Police line up against peaceful protestors on Oct. 22.Morton County Sheriff's Department
Justifying the weekend's arrests, an Oct. 23 press release from the Morton County Sheriff's office stated that "this escalated criminal behavior by protesters" calls for additional manpower. Now, increasingly militarized police will be joined by additional forces from Wisconsin, South Dakota, Minnesota, Wyoming, Indiana and Nebraska.

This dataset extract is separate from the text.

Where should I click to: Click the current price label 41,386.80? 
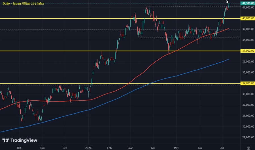pos(247,3)
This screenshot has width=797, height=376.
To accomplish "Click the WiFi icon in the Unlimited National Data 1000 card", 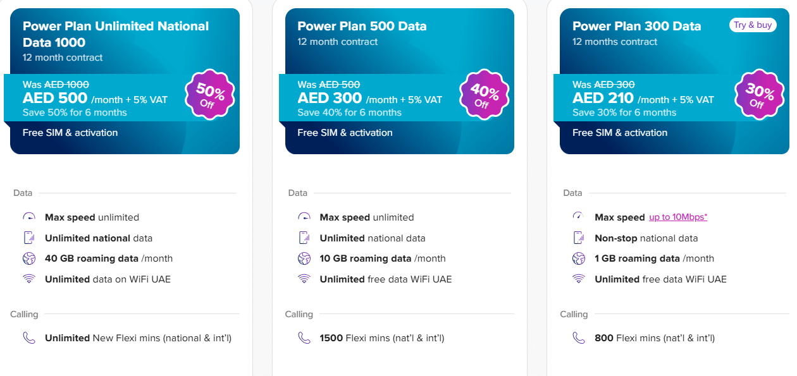I will tap(29, 279).
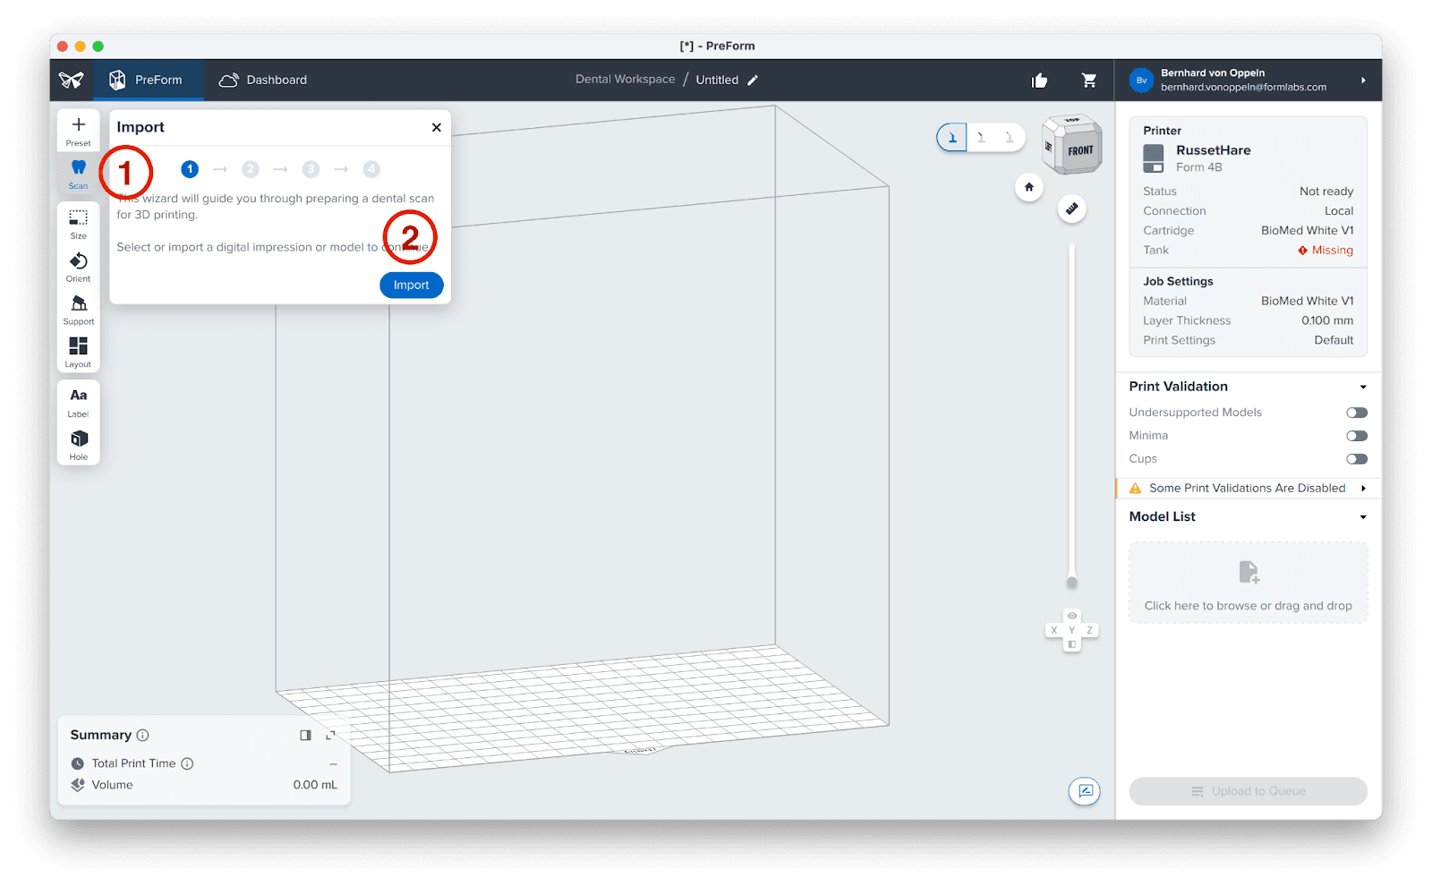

However, tribal leaders maintain that their protests are non-violent and peaceful. In an email to EcoWatch, tribal historian LaDonna Allard wrote, "We don't allow weapons of any kind at the camps."
Dave Archambault II, chairman of the Standing Rock Sioux Tribe, issued a statement that said:
"The Tribe also supports the right of our citizens and supporters of the Tribe to engage in peaceful, non-violent expressions of their opposition to the pipeline. The Tribe believes that non-violence must be the guiding principle of citizen activism at all times."
But the more than 2,000 Native Americans and non-Natives, many of whom have come from across the U.S. to stand up for the Sioux, are increasingly fearful of police force. Mark Trahant, an independent journalist and a faculty member at the University of North Dakota, asked, " How far will North Dakota go?" He stated:
"They've already tried intimidation, humiliation and the number of arrests are increasing. Pick on protectors, elders, journalists, famous people, anyone who could make the state appear potent. The latest tactic is to toss around the word 'riot' as if saying it often enough will change its definition."
"To many people, the military tactics being used in North Dakota are reminiscent of the tactics used against protesters during the civil rights movement some 50 years ago. And I believe that there are similarities there. But to us, there is an additional collective memory that comes to mind. This country has a long and sad history of using military force against indigenous people—including the Sioux Nation."
Organizers Kandi Mossett, Tara Houska and Dallas Goldtooth provided an update and call to action on the situation at Standing Rock at the Bioneers 2016 Conference Sunday. Watch here:
Actor Mark Ruffalo is visiting North Dakota today and Wednesday. He will participate in a press conference and deliver solar trailers to Standing Rock Sioux tribal elders to provide power at the camp. Leonardo DiCaprio also has plans to visit North Dakota in opposition of the Dakota Access Pipeline.
Meanwhile, a rally was held in Minneapolis on Tuesday to protest the participation of deputies from Hennepin County.